Yellow nailwort is a small, perennial mat-forming plant usually no more than three inches tall that resembles coarse moss. Plants have a taproot topped by a much branched stem base (caudex) at ground level. Tiny sharp-tipped leaves with white stipules are crowded along the short stems. The small yellowish flowers are numerous and lack petals, but their five yellow sepals in combination with the leaves give plants a yellowish-green color. At maturity each flower produces a tiny round fruit called a utricle. Each utricle contains a single seed.
Look for yellow nailwort from June to September on barren rocky outcrops and slopes in native grassland. More plants seem to occur where grazing is light or moderate, possibly because of trampling damage. The Paronychias are sometimes called "whitlowworts," or "nailroots." They have been used in the Mediterranean region as well as by the North American Kiowa for diuretic and aphrodisiac teas, but I found no references to such uses for the species discussed here.
Yellow nailwort is a member of the pink family (Caryophyllaceae).
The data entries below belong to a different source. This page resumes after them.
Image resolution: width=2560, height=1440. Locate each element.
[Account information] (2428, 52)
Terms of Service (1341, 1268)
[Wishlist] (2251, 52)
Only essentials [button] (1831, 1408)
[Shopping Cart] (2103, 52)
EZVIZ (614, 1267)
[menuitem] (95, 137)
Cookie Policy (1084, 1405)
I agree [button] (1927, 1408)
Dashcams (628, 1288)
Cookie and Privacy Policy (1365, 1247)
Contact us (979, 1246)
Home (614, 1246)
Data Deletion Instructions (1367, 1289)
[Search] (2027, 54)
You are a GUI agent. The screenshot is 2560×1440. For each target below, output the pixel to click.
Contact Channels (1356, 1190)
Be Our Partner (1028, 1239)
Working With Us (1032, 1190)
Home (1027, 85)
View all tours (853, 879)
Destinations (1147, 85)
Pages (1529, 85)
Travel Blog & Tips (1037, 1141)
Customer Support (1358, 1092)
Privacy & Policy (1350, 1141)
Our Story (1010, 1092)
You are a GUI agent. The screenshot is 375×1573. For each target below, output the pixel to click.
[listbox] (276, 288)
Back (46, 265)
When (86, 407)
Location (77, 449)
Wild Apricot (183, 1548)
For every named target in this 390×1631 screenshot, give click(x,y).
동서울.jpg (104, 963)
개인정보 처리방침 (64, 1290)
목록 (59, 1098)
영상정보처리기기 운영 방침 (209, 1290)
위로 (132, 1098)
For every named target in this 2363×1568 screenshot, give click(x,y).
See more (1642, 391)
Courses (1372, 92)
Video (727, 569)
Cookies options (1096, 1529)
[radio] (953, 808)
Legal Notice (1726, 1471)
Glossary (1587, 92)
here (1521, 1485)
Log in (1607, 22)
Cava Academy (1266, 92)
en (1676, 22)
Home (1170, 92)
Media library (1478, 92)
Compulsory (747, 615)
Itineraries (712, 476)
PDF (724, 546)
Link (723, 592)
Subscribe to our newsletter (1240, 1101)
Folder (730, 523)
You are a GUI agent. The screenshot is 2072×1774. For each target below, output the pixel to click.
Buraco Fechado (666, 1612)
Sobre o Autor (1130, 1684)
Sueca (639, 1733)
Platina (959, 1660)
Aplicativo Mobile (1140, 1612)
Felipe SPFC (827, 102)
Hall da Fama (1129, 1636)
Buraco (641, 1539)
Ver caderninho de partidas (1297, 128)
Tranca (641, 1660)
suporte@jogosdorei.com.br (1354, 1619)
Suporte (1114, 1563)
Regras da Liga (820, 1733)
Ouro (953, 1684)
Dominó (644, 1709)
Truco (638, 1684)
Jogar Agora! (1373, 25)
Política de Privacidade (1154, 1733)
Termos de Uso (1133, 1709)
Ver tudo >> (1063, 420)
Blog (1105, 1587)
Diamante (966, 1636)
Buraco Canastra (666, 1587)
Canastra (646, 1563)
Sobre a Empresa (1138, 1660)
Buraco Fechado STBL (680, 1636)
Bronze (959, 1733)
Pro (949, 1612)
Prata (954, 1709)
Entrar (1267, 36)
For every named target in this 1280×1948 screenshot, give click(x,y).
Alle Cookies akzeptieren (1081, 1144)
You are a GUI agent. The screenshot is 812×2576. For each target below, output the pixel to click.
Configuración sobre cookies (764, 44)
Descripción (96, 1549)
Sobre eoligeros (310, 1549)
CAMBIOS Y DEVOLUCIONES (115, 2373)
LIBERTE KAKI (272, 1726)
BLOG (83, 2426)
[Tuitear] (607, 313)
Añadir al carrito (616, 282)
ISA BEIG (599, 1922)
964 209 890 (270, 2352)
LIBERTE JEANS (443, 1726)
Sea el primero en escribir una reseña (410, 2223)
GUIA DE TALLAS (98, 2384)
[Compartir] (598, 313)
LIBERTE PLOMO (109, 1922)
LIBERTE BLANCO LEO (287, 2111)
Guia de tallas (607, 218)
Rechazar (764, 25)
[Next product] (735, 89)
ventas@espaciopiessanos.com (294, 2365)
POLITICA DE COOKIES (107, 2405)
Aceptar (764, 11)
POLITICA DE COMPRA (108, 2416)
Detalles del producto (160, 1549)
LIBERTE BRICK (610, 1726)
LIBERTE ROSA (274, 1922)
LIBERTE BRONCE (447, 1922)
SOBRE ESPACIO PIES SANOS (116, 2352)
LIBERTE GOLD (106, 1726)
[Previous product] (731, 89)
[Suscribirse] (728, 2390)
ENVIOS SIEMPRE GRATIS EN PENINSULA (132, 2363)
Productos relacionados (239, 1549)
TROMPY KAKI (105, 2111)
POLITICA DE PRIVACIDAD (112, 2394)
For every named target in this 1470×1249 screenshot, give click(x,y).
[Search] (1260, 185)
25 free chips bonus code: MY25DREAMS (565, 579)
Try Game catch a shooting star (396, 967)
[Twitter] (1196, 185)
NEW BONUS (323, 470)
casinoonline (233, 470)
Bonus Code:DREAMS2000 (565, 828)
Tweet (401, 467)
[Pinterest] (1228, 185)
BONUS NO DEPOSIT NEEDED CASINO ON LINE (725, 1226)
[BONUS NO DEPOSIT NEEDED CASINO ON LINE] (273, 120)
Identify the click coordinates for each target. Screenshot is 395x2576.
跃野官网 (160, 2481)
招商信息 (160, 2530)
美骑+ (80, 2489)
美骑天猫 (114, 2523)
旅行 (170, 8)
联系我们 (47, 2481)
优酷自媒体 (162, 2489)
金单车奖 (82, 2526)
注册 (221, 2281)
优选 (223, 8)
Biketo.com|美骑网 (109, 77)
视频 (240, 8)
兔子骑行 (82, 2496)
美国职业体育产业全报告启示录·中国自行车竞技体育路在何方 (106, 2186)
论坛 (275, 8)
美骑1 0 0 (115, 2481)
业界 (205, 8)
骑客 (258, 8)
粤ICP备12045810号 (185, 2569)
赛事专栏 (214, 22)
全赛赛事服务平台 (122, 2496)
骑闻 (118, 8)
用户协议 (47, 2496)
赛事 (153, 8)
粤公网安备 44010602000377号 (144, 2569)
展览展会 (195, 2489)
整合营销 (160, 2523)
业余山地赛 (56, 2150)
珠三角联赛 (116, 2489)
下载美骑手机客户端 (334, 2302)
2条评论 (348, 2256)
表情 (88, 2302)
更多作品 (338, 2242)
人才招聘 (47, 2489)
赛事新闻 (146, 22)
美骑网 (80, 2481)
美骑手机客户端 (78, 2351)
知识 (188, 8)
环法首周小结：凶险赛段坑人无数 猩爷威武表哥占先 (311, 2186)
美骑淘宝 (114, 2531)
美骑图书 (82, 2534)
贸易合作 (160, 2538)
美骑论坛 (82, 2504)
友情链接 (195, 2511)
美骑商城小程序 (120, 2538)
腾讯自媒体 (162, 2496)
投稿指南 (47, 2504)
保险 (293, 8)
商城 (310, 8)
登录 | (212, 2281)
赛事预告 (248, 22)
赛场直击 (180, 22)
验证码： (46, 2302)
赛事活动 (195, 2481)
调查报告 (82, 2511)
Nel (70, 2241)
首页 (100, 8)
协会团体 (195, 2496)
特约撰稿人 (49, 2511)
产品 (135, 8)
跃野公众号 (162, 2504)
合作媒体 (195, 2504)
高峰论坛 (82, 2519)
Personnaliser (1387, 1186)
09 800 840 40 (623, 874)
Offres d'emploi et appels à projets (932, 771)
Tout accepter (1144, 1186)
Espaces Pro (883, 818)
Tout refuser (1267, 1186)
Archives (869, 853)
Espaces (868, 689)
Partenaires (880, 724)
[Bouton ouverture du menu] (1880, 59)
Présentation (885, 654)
There are about 2,000 species in this family; many members like the carnations and campions are horticulturally important. The generic name Paronychia is the Greek name for a "whitlow" or "felon," a disease of the nails, and for plants with whitish scaly parts once supposed to cure it. The specific epithet sessiliflora means "stalkless flowers" in botanical Latin. Yellow nailwort was first described for science in 1818 by the famous naturalist, botanist, and ornithologist, Thomas Nuttall (1786-1859). Nuttall visited the Mandan villages in what is now North Dakota in 1810-1811.